Trace
UXL Design-a-thon Competition
Trace is a desktop plugin that rebuilds trust in digital art by verifying the creative process through action tracking. Built in 36 hours, placed in finals, and awarded Best User Research at UXL Laurier, our solution gives artists flexible control over transparency with a 2-tier system and seamless OS integration. I led user research, user flows, and UX/UI design prototyping for the creator experience.
Problem
As AI-generated art becomes increasingly sophisticated, digital artists face a growing crisis of authenticity. Including insights from Reddit discussions, many creatives find their work mistakenly flagged as AI-generated, while AI art is often passed off as original.
Solution
A desktop plugin that verifies digital art by tracking real creative actions instead of screenshots, giving artists flexible transparency control through a lightweight, workflow-friendly interface.
Results
Placed in finals and awarded Best User Research.
RESEARCH QUESTION
In an era where AI blurs the lines of artistic authorship, we asked:
How might we use technology to rebuild trust and deepen connections between digital artists and global audiences in an era where authenticity is constantly in question?
FEATURE DEMO
Real-Time Action Tracker
Continuously logs creative actions like clicks, keystrokes, and tool usage with timestamps.
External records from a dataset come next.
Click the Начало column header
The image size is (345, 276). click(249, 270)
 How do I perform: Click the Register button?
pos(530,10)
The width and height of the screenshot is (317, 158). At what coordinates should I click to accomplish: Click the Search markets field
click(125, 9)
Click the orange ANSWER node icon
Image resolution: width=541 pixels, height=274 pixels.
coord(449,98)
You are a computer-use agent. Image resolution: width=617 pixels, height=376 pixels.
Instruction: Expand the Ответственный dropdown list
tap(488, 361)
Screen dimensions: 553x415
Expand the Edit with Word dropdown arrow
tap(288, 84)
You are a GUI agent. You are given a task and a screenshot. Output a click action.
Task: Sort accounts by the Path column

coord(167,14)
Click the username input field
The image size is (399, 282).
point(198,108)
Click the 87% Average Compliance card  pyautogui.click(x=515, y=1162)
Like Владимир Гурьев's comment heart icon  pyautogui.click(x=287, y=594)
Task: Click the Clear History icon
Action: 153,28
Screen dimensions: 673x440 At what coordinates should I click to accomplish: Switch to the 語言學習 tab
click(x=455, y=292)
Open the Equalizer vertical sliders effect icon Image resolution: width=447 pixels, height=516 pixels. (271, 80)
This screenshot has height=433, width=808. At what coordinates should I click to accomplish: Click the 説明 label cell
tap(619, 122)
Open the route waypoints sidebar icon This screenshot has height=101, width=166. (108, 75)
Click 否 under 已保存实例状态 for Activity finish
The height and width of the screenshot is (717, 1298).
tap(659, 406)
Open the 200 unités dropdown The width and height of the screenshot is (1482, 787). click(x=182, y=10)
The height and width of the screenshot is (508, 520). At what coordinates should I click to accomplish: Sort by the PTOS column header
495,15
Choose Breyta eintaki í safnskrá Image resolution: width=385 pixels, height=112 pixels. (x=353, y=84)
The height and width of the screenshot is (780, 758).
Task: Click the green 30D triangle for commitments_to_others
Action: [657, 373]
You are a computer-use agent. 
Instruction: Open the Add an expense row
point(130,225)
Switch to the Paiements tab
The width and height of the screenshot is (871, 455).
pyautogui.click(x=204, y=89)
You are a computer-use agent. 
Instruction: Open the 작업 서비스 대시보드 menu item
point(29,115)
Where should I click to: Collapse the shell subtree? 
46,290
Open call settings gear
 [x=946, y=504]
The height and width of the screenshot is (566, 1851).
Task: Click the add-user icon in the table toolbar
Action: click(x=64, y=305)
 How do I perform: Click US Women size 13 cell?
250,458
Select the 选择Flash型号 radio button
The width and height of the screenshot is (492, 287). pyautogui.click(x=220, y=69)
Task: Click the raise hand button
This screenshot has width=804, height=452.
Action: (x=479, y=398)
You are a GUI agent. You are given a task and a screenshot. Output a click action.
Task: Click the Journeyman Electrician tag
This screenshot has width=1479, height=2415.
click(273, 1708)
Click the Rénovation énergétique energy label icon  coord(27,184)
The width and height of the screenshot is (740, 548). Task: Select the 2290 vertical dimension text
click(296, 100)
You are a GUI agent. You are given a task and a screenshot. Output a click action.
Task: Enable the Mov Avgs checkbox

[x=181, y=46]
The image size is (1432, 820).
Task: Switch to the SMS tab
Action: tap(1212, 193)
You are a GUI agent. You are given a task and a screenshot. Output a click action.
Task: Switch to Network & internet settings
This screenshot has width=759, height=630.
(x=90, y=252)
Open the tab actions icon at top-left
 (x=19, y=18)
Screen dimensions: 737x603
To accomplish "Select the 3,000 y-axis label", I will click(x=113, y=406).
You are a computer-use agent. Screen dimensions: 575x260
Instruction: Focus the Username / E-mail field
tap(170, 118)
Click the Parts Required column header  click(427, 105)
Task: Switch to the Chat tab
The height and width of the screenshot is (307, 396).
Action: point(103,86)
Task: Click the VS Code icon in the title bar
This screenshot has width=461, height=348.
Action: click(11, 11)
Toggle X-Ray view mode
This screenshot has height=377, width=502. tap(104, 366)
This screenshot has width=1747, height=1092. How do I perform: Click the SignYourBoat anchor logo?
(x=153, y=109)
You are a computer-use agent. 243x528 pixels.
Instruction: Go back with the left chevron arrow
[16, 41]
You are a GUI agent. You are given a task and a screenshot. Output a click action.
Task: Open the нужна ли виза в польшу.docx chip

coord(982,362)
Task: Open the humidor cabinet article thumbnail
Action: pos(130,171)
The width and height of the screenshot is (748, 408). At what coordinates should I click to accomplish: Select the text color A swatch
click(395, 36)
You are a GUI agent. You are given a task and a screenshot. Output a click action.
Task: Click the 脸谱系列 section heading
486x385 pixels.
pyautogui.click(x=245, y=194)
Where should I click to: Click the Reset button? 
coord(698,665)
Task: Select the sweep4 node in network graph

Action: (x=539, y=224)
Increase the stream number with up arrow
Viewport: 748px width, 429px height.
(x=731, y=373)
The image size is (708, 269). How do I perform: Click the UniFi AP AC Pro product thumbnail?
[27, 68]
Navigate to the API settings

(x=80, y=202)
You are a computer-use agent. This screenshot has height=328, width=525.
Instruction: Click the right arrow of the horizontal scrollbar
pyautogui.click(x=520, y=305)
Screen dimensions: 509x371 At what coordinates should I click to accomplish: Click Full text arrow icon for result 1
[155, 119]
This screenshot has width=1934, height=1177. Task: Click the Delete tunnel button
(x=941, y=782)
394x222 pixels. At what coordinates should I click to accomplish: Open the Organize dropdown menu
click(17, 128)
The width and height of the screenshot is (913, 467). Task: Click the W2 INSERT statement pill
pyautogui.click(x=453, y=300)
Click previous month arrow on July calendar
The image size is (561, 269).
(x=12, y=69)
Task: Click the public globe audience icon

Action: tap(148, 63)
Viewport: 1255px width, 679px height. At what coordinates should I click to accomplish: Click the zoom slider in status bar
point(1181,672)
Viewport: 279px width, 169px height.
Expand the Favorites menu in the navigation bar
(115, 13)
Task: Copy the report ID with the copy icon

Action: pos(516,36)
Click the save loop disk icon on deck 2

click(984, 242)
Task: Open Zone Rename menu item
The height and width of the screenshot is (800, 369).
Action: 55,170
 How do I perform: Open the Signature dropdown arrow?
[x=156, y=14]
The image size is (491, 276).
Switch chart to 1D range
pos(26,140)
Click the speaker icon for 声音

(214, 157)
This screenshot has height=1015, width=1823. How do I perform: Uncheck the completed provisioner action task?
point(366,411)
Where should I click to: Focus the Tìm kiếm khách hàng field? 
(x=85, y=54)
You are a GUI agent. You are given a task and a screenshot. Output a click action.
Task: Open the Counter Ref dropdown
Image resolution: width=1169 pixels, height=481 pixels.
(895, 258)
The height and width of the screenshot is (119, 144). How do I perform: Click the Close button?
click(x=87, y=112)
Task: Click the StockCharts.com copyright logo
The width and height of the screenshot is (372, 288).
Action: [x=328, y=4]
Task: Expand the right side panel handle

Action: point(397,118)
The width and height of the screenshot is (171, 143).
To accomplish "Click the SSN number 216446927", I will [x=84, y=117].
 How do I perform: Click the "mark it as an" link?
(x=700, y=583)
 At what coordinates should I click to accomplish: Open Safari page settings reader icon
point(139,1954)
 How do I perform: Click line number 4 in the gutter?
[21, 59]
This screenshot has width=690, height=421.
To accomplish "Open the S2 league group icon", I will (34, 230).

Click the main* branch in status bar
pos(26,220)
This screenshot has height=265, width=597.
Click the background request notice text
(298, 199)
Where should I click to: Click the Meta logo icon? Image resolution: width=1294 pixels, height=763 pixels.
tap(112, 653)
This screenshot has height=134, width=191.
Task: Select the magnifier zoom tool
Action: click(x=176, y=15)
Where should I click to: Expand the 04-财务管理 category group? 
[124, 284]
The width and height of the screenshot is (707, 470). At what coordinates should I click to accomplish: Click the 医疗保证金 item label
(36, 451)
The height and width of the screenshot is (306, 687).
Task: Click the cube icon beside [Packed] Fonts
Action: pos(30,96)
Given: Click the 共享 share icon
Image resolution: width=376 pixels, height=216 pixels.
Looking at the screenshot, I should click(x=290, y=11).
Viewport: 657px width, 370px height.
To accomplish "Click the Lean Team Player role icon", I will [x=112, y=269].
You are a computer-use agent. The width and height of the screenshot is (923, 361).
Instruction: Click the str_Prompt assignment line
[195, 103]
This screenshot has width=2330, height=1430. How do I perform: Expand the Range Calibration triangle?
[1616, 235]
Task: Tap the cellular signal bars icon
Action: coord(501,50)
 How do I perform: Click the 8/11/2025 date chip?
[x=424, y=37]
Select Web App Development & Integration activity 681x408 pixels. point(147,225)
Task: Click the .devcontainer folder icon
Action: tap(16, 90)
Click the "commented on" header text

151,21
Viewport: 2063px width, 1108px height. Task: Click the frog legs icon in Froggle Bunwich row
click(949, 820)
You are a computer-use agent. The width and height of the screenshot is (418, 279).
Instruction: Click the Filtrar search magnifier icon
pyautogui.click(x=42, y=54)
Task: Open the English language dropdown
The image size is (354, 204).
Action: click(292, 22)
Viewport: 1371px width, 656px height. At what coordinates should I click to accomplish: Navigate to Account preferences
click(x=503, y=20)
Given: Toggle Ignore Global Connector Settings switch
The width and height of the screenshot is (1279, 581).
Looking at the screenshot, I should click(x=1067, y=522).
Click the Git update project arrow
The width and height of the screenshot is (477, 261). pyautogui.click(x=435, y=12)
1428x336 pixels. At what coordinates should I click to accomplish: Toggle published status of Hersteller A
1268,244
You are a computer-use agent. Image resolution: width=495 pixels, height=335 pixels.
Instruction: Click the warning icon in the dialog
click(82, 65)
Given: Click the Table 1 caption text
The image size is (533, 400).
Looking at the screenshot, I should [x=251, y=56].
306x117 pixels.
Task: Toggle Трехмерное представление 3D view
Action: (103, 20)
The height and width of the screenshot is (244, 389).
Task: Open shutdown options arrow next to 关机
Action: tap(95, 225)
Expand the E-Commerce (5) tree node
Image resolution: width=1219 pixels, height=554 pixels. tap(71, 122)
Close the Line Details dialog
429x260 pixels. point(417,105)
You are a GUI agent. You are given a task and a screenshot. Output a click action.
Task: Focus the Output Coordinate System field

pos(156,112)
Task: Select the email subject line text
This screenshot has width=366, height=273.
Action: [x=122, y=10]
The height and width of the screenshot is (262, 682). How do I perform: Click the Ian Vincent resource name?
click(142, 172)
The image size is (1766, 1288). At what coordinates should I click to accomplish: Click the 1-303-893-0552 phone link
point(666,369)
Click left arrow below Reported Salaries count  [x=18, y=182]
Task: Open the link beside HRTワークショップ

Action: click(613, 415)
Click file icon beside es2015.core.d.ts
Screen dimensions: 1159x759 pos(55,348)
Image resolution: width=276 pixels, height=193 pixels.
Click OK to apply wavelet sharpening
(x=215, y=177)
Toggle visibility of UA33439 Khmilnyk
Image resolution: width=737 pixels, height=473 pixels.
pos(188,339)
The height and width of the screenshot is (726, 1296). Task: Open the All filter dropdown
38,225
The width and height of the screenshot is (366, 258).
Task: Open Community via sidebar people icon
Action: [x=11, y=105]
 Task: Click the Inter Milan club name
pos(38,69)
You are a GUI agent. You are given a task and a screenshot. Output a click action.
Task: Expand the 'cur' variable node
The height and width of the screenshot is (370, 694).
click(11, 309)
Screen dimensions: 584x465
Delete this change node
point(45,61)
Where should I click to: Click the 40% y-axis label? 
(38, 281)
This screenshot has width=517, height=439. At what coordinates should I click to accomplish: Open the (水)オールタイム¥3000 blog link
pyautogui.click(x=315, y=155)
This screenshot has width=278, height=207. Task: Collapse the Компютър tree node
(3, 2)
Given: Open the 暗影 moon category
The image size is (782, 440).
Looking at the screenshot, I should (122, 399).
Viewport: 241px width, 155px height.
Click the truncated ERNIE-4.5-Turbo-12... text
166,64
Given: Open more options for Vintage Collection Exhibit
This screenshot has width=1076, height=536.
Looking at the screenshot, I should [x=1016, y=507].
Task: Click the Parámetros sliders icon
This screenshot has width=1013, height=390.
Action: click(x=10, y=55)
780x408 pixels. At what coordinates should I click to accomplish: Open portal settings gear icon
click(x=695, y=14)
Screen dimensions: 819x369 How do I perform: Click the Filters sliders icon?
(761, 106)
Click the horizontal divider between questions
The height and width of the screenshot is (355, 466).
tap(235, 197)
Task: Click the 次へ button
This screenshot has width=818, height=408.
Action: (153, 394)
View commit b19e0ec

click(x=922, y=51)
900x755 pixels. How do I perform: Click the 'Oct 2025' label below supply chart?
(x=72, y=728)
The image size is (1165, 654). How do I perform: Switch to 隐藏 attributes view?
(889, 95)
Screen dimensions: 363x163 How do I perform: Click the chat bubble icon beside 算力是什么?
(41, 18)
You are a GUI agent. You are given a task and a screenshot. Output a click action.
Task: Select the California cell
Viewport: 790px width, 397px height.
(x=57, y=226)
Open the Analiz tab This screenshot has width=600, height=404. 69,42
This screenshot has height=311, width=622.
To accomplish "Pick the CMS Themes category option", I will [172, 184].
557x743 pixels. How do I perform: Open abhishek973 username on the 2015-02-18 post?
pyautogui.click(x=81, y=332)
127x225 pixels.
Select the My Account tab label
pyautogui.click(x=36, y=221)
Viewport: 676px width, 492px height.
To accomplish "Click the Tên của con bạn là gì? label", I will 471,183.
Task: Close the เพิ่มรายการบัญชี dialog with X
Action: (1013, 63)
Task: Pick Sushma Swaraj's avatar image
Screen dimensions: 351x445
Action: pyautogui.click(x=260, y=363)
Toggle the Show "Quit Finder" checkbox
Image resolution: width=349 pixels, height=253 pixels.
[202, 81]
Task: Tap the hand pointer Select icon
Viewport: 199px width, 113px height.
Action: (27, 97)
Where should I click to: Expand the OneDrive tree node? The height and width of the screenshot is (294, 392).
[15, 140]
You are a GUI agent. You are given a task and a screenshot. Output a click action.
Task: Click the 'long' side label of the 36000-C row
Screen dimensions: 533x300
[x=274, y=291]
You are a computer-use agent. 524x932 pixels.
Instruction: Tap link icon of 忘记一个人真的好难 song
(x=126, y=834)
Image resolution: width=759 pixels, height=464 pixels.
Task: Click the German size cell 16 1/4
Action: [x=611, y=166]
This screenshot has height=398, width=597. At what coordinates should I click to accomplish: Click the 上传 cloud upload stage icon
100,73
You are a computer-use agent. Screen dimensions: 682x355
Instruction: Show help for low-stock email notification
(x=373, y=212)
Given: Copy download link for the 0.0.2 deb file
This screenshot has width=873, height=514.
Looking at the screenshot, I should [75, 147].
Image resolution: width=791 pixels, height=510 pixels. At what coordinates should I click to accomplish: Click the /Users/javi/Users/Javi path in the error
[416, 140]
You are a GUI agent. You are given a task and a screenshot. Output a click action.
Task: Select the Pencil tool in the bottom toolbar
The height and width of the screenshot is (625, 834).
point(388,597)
Screen recording is optional.

Seamless OS Bar Access
An always-on desktop icon lets creators track real-time status, with changing icons representing different states.
Intuitive Recording Controls
Dropdown menu lets users manage recordings, mark timestamps, and adjust settings mid-creation.
DESIGN PROCESS

My design process started with secondary research and community insights to deeply understand the trust gap in digital art. I mapped user flows, ideated flexible verification features, and prototyped a seamless tool that integrates directly into artists’ workflows. If given more time, my next step would be to test the prototype with real digital artists to validate usability and refine the system further.
RESEARCH & IDEATION

Our research revealed a growing trust issue in digital art: 43% of people in our survey couldn’t confidently distinguish AI-generated art from human-made work, leading to real harm for artists whose creations are misidentified or dismissed. To address this, we brainstormed features that could capture and verify the creative process without disrupting the artist’s flow.
I mapped these ideas onto a journey map to visualize how verification might fit naturally into an artist’s workflow. Drawing from tools I use daily, like Photoshop’s History panel, Blender’s Scene Collection, and passive screen recording software, I aimed to design a system that felt familiar, seamless, and respectful of artist autonomy.
ITERATION
I mapped out the artist’s journey and found early concepts too rigid for real-world use. I refined the flow with optional screen recording and tiered transparency, giving artists more control over how their work is verified.
WHAT DID I LEARN?

Our team was awarded Best User Research at UXL Wander, recognized for the depth of our investigation into artists’ needs and AI-usage transparency. While we originally aimed for a top 3 placement, the experience helped us sharpen our problem-solving approach: redefining our solution around actionable tracking, designing a clearer 3-tier transparency model, and strengthening our user flows through mentorship from industry designers. Ultimately, the project delivered a validated concept and a significantly stronger understanding of how to design for real-world feasibility.